[Stored items]
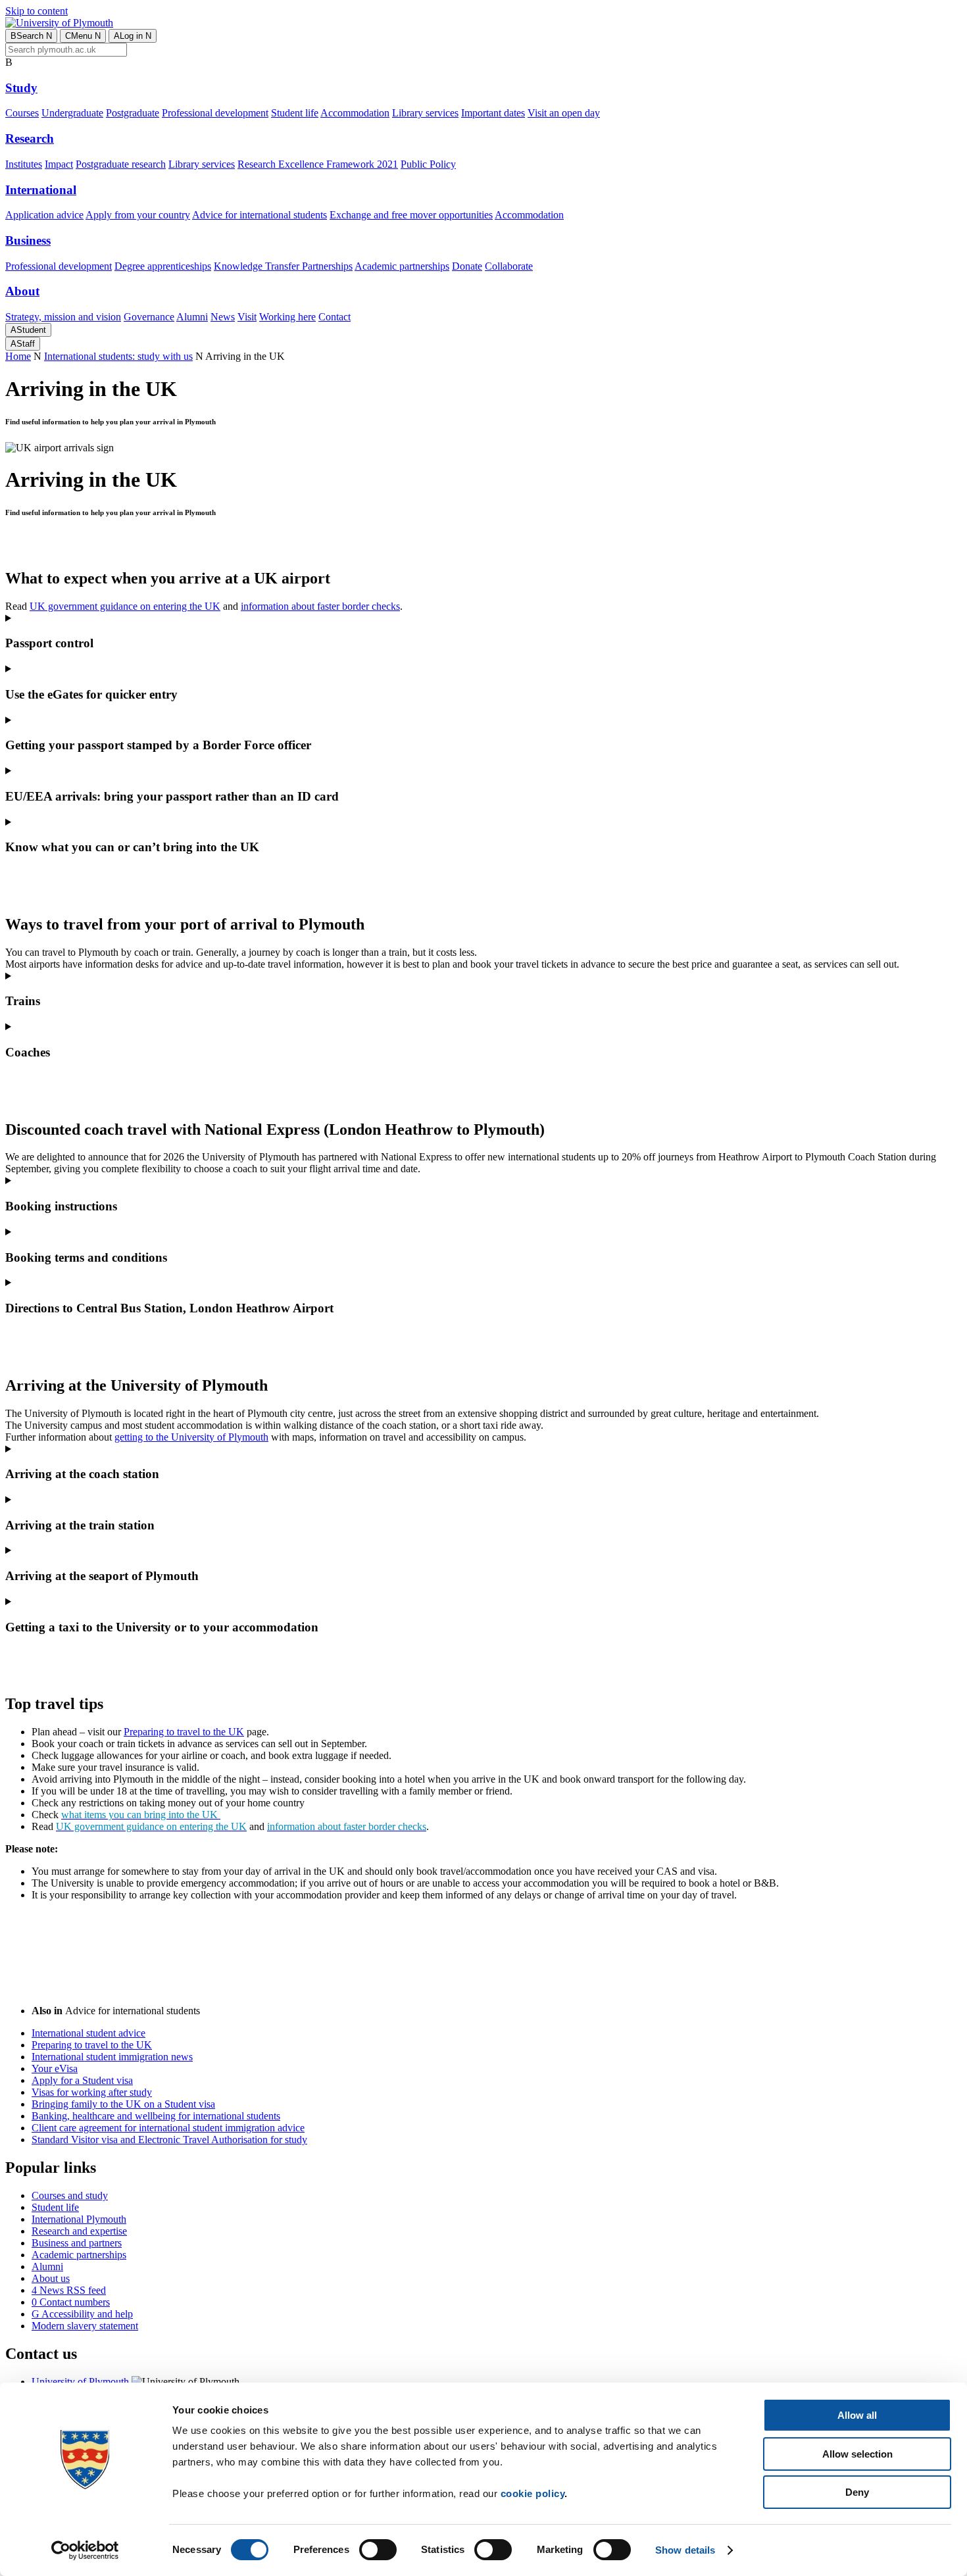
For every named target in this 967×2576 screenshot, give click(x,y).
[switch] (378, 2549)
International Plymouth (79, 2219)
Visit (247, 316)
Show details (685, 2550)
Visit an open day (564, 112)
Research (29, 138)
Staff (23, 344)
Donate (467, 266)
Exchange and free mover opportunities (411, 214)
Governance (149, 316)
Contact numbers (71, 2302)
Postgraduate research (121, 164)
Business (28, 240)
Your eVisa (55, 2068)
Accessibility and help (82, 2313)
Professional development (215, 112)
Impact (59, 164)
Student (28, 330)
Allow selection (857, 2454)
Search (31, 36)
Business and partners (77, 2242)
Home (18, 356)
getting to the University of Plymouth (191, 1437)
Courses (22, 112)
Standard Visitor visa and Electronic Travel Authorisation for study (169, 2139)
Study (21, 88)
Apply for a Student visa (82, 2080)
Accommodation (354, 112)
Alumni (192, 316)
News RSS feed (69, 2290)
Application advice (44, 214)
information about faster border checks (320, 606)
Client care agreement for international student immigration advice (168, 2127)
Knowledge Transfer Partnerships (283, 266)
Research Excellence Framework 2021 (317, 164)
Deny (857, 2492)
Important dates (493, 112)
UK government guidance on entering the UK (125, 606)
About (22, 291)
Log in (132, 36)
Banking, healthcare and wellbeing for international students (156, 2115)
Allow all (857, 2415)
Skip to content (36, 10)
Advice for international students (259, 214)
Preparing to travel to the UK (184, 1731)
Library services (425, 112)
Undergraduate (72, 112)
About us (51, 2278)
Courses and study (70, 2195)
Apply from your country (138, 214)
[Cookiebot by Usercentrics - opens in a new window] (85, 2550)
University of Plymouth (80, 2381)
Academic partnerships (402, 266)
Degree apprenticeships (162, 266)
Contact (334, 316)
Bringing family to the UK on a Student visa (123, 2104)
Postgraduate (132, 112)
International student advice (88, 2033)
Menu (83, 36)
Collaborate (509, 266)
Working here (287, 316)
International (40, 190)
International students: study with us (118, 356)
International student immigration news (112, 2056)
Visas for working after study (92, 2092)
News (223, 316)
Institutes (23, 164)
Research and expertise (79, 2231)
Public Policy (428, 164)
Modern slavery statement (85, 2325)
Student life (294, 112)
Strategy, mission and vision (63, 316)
==
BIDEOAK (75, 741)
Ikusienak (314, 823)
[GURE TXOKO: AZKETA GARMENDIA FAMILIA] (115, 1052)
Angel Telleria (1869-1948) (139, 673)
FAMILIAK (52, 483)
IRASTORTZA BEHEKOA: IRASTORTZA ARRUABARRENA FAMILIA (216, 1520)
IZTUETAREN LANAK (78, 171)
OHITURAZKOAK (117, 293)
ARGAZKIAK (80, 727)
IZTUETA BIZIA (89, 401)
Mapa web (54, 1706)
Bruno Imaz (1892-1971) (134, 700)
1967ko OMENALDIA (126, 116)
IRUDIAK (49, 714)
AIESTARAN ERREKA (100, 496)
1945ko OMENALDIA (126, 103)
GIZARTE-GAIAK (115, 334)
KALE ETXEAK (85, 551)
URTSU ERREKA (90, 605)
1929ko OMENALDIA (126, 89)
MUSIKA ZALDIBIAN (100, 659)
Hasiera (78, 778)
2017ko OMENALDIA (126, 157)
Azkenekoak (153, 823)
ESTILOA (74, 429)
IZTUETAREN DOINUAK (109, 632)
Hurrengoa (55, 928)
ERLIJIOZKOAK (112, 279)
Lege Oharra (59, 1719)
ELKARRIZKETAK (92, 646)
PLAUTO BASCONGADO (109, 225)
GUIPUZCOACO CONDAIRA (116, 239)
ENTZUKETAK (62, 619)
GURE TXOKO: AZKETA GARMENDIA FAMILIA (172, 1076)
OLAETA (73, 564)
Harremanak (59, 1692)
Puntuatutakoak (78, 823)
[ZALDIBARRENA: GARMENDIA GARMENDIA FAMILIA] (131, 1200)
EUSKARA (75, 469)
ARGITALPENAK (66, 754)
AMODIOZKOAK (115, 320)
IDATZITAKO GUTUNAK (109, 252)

TASK BRIEF -> Which lines of the data include the string "Plymouth"? Find them and copy each one.

TASK ANSWER ->
International Plymouth (79, 2219)
getting to the University of Plymouth (191, 1437)
University of Plymouth (80, 2381)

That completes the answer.